**The problem:** In the listing below, the answer starts at the line that has "Instruction: Return to ホーム in the sidebar" and stops after the line that has "Task: Select the NL Hold'em group label"; please repeat that part exactly and nothing more.

**Records for the task:**
☆ ☆ ☆ ☆

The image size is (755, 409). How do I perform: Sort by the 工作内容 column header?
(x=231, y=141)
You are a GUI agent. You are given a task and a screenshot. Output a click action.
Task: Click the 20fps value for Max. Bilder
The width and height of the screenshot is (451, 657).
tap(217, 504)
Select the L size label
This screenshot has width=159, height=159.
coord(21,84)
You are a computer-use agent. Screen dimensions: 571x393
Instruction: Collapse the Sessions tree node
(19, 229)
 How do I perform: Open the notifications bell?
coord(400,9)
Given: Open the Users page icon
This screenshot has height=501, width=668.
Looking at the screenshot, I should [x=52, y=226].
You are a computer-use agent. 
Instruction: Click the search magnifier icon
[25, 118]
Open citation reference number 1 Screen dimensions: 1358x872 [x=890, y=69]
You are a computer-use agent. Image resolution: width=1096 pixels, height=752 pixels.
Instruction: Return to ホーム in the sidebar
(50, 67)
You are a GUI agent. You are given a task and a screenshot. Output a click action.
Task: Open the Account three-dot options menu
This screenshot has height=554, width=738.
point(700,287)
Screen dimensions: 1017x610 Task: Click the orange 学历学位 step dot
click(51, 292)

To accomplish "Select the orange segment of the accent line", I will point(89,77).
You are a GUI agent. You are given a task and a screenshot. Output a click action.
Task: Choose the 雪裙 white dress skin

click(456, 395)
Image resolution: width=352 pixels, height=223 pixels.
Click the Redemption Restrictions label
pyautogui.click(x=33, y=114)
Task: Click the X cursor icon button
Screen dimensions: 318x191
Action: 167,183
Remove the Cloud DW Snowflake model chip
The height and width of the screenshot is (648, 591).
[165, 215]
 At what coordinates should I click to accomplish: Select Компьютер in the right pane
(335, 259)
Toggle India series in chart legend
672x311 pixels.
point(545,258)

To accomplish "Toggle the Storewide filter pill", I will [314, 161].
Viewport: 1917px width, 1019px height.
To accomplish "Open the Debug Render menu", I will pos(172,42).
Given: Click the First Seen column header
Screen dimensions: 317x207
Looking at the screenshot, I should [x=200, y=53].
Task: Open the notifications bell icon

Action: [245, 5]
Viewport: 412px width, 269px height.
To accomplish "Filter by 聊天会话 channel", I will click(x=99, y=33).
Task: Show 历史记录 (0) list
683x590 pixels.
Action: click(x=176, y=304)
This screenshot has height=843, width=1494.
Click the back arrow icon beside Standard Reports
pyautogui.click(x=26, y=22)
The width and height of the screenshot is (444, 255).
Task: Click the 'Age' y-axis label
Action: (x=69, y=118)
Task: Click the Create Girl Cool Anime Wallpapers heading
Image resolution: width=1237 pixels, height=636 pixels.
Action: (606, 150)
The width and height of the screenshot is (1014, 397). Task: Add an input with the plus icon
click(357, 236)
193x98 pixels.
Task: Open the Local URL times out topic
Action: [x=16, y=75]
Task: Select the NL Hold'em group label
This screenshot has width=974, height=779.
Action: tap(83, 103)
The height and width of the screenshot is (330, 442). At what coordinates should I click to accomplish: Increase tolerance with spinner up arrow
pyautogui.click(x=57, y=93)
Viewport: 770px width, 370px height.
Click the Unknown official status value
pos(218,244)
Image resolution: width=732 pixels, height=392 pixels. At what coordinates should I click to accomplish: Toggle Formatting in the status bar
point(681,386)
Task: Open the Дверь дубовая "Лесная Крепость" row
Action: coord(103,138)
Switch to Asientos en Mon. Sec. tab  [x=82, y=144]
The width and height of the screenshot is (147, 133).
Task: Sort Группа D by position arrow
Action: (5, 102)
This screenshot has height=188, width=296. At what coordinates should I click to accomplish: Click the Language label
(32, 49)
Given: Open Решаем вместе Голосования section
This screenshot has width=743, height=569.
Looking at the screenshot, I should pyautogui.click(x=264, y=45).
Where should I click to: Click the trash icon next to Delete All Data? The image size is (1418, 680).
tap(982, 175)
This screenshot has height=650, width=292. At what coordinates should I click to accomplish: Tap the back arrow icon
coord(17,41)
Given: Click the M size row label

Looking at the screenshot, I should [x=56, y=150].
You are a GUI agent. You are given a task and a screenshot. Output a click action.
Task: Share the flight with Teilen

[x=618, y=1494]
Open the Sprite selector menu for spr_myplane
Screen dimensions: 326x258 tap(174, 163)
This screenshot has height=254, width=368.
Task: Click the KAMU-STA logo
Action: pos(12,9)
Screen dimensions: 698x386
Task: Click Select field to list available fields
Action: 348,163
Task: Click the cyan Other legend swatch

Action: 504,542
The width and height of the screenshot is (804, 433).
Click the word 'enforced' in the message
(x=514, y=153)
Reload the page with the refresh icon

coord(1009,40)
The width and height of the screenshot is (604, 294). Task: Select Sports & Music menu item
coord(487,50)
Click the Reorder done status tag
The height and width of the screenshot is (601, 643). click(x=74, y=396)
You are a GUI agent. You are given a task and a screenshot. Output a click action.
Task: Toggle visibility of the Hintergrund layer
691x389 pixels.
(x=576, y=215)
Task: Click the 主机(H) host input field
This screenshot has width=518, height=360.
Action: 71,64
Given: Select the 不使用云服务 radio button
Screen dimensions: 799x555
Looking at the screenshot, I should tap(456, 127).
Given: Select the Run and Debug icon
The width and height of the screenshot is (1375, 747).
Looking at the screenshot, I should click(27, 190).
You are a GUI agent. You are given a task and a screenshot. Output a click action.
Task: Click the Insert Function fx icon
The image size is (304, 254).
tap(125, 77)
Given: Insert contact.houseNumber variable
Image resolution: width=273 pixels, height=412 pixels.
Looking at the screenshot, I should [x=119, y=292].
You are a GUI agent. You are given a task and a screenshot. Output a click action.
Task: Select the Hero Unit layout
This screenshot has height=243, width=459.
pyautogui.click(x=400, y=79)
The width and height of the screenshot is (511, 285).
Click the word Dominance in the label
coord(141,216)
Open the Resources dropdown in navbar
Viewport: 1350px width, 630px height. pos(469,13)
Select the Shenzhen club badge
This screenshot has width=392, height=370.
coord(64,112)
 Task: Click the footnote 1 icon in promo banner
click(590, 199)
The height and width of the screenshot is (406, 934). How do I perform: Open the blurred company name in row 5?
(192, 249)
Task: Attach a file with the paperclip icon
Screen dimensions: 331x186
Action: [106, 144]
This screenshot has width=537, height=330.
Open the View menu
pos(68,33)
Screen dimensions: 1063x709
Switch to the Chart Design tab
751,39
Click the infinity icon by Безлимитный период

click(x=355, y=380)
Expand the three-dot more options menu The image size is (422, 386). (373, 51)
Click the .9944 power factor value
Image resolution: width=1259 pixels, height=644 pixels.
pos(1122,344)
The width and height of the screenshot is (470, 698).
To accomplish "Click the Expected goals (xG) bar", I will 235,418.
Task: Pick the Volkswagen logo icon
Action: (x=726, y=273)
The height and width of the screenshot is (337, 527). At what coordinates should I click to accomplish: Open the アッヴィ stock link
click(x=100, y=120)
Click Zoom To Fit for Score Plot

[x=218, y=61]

☆ ☆ ☆ ☆

**Answer:**
Instruction: Return to ホーム in the sidebar
(50, 67)
You are a GUI agent. You are given a task and a screenshot. Output a click action.
Task: Open the Account three-dot options menu
This screenshot has height=554, width=738.
point(700,287)
Screen dimensions: 1017x610 Task: Click the orange 学历学位 step dot
click(51, 292)

To accomplish "Select the orange segment of the accent line", I will point(89,77).
You are a GUI agent. You are given a task and a screenshot. Output a click action.
Task: Choose the 雪裙 white dress skin

click(456, 395)
Image resolution: width=352 pixels, height=223 pixels.
Click the Redemption Restrictions label
pyautogui.click(x=33, y=114)
Task: Click the X cursor icon button
Screen dimensions: 318x191
Action: 167,183
Remove the Cloud DW Snowflake model chip
The height and width of the screenshot is (648, 591).
[165, 215]
 At what coordinates should I click to accomplish: Select Компьютер in the right pane
(335, 259)
Toggle India series in chart legend
672x311 pixels.
point(545,258)

To accomplish "Toggle the Storewide filter pill", I will [314, 161].
Viewport: 1917px width, 1019px height.
To accomplish "Open the Debug Render menu", I will pos(172,42).
Given: Click the First Seen column header
Screen dimensions: 317x207
Looking at the screenshot, I should [x=200, y=53].
Task: Open the notifications bell icon

Action: [245, 5]
Viewport: 412px width, 269px height.
To accomplish "Filter by 聊天会话 channel", I will click(x=99, y=33).
Task: Show 历史记录 (0) list
683x590 pixels.
Action: click(x=176, y=304)
This screenshot has height=843, width=1494.
Click the back arrow icon beside Standard Reports
pyautogui.click(x=26, y=22)
The width and height of the screenshot is (444, 255).
Task: Click the 'Age' y-axis label
Action: (x=69, y=118)
Task: Click the Create Girl Cool Anime Wallpapers heading
Image resolution: width=1237 pixels, height=636 pixels.
Action: (606, 150)
The width and height of the screenshot is (1014, 397). Task: Add an input with the plus icon
click(357, 236)
193x98 pixels.
Task: Open the Local URL times out topic
Action: [x=16, y=75]
Task: Select the NL Hold'em group label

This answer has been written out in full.